Keras Implementation of Deep Deterministic Policy Gradient ⏱🤖

This repo contains the model and the notebook to this Keras example on Deep Deterministic Policy Gradient on pendulum.

Full credits to: Hemant Singh

Background Information

Deep Deterministic Policy Gradient (DDPG) is a model-free off-policy algorithm for learning continous actions.

It combines ideas from DPG (Deterministic Policy Gradient) and DQN (Deep Q-Network). It uses Experience Replay and slow-learning target networks from DQN, and it is based on DPG, which can operate over continuous action spaces.

This tutorial closely follow this paper - Continuous control with deep reinforcement learning

We are trying to solve the classic Inverted Pendulum control problem. In this setting, we can take only two actions: swing left or swing right.

What make this problem challenging for Q-Learning Algorithms is that actions are continuous instead of being discrete. That is, instead of using two discrete actions like -1 or +1, we have to select from infinite actions ranging from -2 to +2.

Just like the Actor-Critic method, we have two networks:

Actor - It proposes an action given a state. Critic - It predicts if the action is good (positive value) or bad (negative value) given a state and an action. DDPG uses two more techniques not present in the original DQN:

First, it uses two Target networks.

Why? Because it add stability to training.
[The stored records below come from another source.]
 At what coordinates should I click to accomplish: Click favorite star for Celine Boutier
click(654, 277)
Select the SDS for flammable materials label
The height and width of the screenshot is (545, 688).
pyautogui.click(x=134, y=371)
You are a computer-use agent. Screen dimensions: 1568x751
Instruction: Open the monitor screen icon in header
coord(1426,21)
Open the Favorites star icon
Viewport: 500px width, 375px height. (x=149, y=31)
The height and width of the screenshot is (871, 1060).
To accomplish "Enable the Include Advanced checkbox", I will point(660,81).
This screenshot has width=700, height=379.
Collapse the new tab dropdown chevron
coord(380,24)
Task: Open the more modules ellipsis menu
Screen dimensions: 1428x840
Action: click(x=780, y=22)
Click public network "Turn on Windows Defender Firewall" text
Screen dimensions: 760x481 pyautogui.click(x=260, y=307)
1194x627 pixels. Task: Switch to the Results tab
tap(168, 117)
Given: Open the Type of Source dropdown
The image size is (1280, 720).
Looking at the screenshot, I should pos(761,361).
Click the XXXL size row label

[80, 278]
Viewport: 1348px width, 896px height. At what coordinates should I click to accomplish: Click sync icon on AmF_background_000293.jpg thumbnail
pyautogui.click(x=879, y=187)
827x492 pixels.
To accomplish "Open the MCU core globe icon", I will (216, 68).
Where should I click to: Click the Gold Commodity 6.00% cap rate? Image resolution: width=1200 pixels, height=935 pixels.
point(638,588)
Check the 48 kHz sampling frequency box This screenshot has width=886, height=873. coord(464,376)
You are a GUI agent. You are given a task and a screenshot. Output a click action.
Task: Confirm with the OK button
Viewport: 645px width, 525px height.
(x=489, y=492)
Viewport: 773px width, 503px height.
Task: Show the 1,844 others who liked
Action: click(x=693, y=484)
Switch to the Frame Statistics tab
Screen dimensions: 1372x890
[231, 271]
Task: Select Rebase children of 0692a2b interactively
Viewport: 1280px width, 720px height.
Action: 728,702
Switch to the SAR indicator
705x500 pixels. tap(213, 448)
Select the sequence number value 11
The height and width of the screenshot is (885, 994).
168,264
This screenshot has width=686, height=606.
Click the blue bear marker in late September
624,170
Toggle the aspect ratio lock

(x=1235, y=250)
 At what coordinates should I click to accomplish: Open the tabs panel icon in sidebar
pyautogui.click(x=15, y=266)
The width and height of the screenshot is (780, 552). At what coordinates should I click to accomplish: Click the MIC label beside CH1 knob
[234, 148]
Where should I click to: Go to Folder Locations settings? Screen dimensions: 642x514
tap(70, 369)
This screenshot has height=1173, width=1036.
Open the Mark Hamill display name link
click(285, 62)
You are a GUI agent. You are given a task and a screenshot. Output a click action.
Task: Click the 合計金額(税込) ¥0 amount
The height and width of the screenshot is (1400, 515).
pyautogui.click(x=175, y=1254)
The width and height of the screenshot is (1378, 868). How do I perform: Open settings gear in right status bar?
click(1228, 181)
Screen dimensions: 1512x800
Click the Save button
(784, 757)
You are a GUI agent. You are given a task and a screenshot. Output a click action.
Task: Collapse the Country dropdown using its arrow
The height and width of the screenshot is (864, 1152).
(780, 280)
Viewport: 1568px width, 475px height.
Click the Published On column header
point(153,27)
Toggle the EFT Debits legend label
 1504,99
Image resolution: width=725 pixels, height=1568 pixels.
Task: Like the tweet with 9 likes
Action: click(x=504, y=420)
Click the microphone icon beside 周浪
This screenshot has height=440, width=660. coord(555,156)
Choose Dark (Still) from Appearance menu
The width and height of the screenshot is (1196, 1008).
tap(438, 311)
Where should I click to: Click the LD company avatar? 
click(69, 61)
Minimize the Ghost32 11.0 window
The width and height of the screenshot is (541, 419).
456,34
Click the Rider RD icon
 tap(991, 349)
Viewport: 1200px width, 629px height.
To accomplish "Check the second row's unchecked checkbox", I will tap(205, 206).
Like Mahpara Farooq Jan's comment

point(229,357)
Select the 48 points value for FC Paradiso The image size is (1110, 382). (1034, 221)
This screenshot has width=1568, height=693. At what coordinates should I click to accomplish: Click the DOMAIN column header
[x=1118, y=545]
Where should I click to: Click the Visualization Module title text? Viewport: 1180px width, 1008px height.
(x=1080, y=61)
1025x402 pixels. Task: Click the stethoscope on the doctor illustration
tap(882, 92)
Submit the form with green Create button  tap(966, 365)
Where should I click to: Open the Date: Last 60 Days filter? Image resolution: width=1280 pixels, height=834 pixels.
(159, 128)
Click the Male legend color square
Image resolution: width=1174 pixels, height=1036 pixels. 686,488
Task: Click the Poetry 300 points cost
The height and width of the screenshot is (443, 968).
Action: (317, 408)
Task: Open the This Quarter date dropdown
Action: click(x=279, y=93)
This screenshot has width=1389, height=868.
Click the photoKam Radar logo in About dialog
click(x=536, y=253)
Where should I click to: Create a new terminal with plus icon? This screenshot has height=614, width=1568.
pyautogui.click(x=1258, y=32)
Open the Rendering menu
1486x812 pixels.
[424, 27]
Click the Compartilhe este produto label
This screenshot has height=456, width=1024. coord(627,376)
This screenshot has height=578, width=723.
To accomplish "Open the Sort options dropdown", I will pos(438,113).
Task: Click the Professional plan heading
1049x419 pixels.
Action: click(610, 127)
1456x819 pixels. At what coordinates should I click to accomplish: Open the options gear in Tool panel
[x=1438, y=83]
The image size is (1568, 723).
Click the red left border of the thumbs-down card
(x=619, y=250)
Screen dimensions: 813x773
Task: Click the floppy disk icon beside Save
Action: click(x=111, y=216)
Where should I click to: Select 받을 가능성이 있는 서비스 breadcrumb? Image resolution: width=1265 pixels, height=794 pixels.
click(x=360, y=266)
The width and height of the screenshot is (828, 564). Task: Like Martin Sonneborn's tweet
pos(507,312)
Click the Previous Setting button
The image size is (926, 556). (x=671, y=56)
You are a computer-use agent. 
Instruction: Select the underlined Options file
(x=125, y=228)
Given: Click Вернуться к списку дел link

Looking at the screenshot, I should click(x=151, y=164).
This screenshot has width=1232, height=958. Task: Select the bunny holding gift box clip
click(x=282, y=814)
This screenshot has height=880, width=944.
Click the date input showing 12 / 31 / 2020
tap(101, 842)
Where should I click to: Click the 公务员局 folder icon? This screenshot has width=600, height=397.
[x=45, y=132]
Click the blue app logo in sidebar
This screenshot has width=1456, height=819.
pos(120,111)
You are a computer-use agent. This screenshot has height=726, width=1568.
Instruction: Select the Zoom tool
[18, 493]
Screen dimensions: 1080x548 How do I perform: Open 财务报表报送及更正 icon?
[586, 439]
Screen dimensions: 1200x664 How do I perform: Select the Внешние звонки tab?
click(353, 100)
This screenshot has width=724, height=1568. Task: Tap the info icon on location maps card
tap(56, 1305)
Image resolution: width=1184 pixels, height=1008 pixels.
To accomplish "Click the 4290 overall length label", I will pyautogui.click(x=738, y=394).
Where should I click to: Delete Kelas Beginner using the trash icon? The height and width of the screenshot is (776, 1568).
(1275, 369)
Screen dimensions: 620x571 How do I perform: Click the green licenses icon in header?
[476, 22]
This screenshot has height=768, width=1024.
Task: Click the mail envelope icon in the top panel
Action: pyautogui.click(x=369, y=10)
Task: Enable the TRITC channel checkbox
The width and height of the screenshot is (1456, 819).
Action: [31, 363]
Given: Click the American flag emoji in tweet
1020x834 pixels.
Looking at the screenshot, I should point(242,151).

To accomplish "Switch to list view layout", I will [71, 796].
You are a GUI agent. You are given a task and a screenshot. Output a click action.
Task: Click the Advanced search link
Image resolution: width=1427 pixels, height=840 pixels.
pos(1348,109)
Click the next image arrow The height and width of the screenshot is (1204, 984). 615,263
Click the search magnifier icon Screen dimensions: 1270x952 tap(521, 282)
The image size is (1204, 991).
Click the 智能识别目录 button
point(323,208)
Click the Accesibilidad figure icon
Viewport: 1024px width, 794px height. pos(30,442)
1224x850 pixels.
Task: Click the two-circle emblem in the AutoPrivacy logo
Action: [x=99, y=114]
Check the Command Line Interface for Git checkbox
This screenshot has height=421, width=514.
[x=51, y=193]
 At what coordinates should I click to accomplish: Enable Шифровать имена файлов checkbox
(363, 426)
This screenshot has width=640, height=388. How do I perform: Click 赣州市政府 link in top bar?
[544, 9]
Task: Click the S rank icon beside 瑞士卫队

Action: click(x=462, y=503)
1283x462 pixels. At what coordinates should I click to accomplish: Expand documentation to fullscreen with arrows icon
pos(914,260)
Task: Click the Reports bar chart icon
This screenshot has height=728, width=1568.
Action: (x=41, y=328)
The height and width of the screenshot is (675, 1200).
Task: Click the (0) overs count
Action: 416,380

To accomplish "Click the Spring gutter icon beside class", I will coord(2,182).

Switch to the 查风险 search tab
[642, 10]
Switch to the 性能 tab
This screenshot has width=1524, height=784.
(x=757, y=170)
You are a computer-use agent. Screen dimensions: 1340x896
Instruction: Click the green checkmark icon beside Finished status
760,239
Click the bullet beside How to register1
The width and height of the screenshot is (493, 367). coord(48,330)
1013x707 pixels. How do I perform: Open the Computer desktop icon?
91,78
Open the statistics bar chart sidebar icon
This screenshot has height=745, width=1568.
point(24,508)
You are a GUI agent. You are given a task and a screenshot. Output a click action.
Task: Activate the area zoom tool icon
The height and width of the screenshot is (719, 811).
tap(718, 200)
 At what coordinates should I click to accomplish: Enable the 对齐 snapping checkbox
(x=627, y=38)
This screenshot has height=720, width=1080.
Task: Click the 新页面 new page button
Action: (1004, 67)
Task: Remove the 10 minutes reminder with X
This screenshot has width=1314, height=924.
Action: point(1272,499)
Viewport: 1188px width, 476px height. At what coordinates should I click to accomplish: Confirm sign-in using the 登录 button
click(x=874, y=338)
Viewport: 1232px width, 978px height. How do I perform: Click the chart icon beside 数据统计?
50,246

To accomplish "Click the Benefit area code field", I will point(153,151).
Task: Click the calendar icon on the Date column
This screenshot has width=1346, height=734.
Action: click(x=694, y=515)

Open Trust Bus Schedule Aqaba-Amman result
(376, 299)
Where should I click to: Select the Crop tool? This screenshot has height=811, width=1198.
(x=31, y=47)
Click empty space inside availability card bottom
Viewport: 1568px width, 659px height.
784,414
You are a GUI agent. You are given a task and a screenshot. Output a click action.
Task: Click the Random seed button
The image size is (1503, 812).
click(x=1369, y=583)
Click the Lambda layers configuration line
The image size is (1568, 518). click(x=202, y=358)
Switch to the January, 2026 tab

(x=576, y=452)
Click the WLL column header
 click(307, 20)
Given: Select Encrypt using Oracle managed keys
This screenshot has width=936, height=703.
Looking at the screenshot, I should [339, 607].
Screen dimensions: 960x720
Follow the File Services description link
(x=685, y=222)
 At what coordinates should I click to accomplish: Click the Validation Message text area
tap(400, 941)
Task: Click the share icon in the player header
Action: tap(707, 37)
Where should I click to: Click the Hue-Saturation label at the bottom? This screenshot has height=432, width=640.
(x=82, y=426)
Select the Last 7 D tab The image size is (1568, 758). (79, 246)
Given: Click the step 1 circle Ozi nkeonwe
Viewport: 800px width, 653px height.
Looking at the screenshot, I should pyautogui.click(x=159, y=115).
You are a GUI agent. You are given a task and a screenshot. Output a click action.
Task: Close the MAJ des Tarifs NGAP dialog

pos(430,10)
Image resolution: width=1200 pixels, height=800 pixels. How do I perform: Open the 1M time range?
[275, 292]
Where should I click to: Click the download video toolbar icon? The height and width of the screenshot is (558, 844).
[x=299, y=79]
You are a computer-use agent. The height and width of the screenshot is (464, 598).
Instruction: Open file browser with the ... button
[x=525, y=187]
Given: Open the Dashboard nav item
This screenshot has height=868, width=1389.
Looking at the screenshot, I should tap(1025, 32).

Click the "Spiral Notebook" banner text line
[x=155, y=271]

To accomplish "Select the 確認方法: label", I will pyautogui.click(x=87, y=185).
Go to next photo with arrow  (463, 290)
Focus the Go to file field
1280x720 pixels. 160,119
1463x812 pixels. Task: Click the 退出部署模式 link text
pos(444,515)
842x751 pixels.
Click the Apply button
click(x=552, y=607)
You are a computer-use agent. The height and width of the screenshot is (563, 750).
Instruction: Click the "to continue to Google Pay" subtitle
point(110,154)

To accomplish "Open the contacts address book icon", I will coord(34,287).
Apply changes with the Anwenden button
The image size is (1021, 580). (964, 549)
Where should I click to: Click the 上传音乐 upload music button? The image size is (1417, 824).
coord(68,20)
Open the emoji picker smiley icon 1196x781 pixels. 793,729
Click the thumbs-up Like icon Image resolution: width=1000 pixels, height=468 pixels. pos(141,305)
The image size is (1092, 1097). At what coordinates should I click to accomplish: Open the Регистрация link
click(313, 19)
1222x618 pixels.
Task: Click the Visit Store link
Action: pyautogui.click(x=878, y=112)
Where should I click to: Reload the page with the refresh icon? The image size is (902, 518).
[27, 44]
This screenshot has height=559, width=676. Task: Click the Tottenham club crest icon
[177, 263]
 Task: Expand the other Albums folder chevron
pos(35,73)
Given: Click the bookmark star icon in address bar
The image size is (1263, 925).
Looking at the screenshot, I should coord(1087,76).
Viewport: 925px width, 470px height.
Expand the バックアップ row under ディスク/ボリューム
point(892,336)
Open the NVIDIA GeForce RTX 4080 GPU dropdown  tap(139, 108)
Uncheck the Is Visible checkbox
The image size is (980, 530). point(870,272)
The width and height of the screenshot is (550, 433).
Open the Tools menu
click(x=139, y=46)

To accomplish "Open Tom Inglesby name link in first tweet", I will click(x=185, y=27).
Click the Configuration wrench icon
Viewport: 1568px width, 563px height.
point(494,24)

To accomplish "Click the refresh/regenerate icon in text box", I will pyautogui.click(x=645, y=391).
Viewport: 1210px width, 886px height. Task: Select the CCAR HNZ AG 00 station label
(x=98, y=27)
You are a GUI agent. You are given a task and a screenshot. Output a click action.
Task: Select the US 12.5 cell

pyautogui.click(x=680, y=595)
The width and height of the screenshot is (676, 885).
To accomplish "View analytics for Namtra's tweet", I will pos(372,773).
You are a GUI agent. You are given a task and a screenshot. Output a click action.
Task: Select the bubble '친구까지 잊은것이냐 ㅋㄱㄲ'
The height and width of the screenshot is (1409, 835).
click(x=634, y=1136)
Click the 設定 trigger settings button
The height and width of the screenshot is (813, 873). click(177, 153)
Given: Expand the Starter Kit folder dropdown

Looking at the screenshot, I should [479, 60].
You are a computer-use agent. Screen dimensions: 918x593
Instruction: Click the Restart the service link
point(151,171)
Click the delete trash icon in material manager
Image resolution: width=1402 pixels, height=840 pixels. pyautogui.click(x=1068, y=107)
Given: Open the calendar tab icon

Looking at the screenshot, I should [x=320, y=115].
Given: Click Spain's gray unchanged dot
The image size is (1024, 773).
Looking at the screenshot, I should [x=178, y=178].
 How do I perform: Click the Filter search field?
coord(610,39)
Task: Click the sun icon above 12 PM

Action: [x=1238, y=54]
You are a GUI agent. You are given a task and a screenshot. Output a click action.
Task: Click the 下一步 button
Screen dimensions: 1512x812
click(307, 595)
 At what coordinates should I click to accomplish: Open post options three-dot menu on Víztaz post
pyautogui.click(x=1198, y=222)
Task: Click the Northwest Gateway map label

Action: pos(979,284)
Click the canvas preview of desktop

In short, we are learning from estimated targets and Target networks are updated slowly, hence keeping our estimated targets stable.

Conceptually, this is like saying, "I have an idea of how to play this well, I'm going to try it out for a bit until I find something better", as opposed to saying "I'm going to re-learn how to play this entire game after every move". See this StackOverflow answer.

Second, it uses Experience Replay.

We store list of tuples (state, action, reward, next_state), and instead of learning only from recent experience, we learn from sampling all of our experience accumulated so far.